I read a few things. For the perpendicular wall, one is to nail a 2x4 to the bottom of the joists, then attach the stud wall to that.

I've also read that a header for a non-load bearing wall, can be a simple 2x4. Is this true? Reason I'm hoping so, is that after using a 2x4 nailer, and a 2x4 flat header, I'm already down 3 inches of headroom: I'd have about 2 inches to spare for the door's rough opening.

As for teh wall parallel to the floor joist, what would be the best method of attaching it? I've read that nailing the top plate to the bottom of the joist works.

I guess my thinking is, if the wall is attached to a floor joist, then it will end up transferring some kind of load. I just don't want this to happen, because the ceiling joists are the ran the same way as the floor joists: that one span up top is 38" OC, and the floor joists are the same way under there (they are, however, very solid).

I need to make drawings I guess to give a better idea, perhaps. Who knows.

Lemme know. Thanks.

oh'mike 03-24-2010 05:18 PM

Hi, Sounds like something you can do.

As to the header---a 2x4 will do fine--you have a mighty low ceiling in that spot.
I think,if I were building that wall--I'd leave out the header and cripples until the wall was built and secured to the ceiling.

If you do it that way you can screw the top plate through the drywall(the original area is dry walled still?) and into the joists.

No need to nail that extra piece to the ceiling first.--It's a pain to install a 2x4 to the ceiling first.

If that wall is nice and strong--the side wall will be easy enough to secure to the floor--new wall and old wall.

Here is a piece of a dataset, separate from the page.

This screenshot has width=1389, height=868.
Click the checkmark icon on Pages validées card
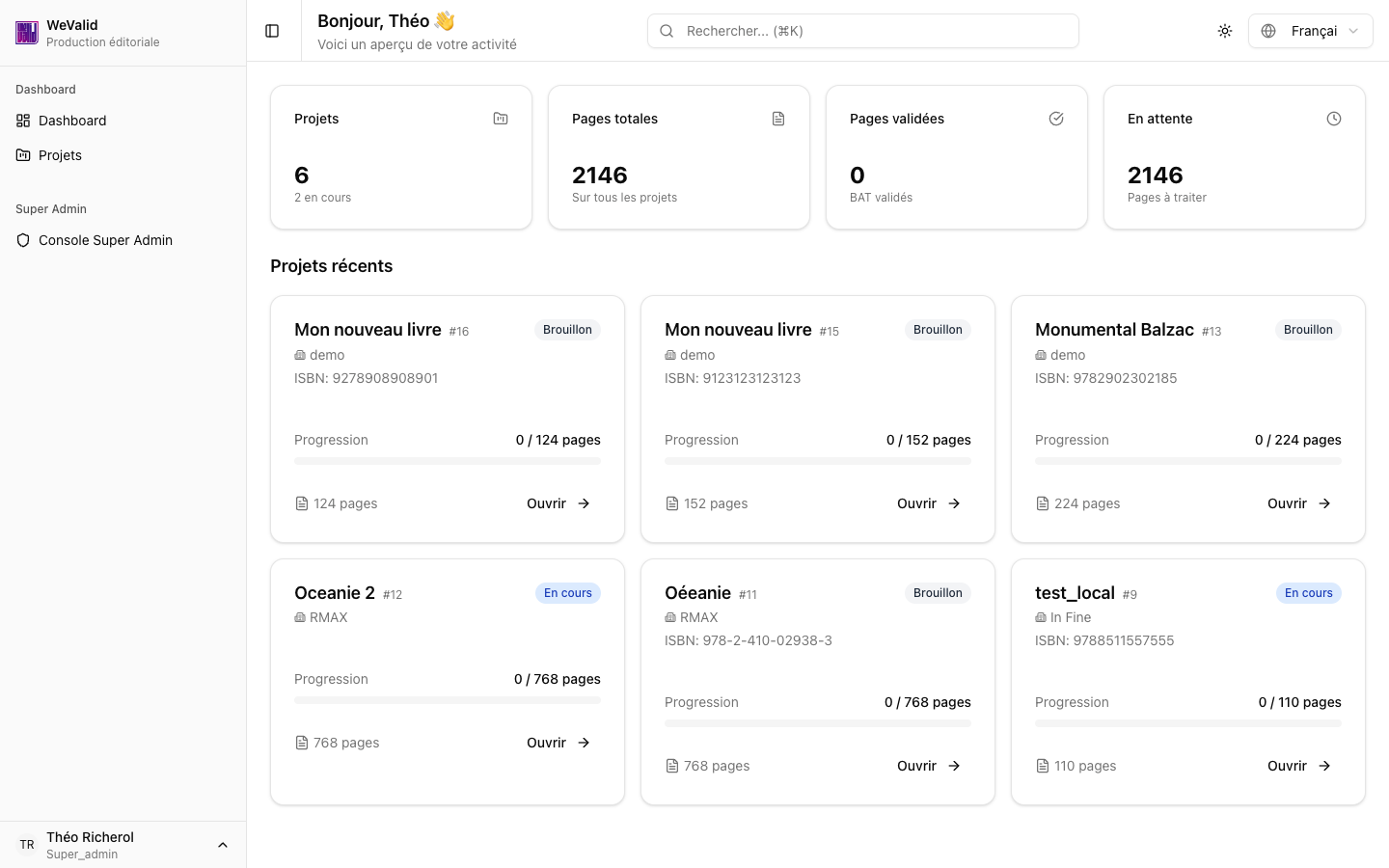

Ceiling too if there is any thing to nail(or screw) to.

With a ceiling height as low as you have there--you will probably have a thin header--and a shortened door. Make sure the header is wide enough to fit your trim.

Have fun--Mike--

Tonglebeak 03-24-2010 07:06 PM

Quote:

Originally Posted by oh'mike (Post 419120)
Hi, Sounds like something you can do.

As to the header---a 2x4 will do fine--you have a mighty low ceiling in that spot.
I think,if I were building that wall--I'd leave out the header and cripples until the wall was built and secured to the ceiling.

If you do it that way you can screw the top plate through the drywall(the original area is dry walled still?) and into the joists.

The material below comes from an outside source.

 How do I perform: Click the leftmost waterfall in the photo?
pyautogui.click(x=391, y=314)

No need to nail that extra piece to the ceiling first.--It's a pain to install a 2x4 to the ceiling first.

If that wall is nice and strong--the side wall will be easy enough to secure to the floor--new wall and old wall. Ceiling too if there is any thing to nail(or screw) to.

With a ceiling height as low as you have there--you will probably have a thin header--and a shortened door. Make sure the header is wide enough to fit your trim.

Have fun--Mike--

So securing it to the floor is the only true requirement for anchoring the wall then?

If I don't use a 2x4 nailer for the wide wall, then that means it'd only be attached at the corners (where the ceiling joists are). Is it acceptable to leave a small gap between the ceiling joist and the top plate, so that the joists will bear 0 load on the walls?

oh'mike 03-24-2010 07:20 PM

You will want to screw the wall into the joists over head.
The wall should be a bit shorter than the opening--1/4--3/8 is fine-- this is a partition not a bearing wall.

As long as the finished structure is strong enough to take the doors little bit of stress that gap at the top doesn't matter a bit.

Tonglebeak 03-24-2010 07:30 PM

Quote:

Originally Posted by oh'mike (Post 419181)
You will want to screw the wall into the joists over head.
The wall should be a bit shorter than the opening--1/4--3/8 is fine-- this is a partition not a bearing wall.

As long as the finished structure is strong enough to take the doors little bit of stress that gap at the top doesn't matter a bit.

Wouldn't the joists transfer load through the screws, or s that incorrect?

If I could leave a gap that'd be nice. The floor isn't exactly level and will be jacked up sometime (drops about 1/4") so having some wiggle room would be great.

oh'mike 03-24-2010 07:32 PM

I reread your post---Yes -attaching the new partition to the existing walls at the top and bottom will work fine. It is unlikely that you will be lucky enough to have your new wall line up with a stud in the old wall.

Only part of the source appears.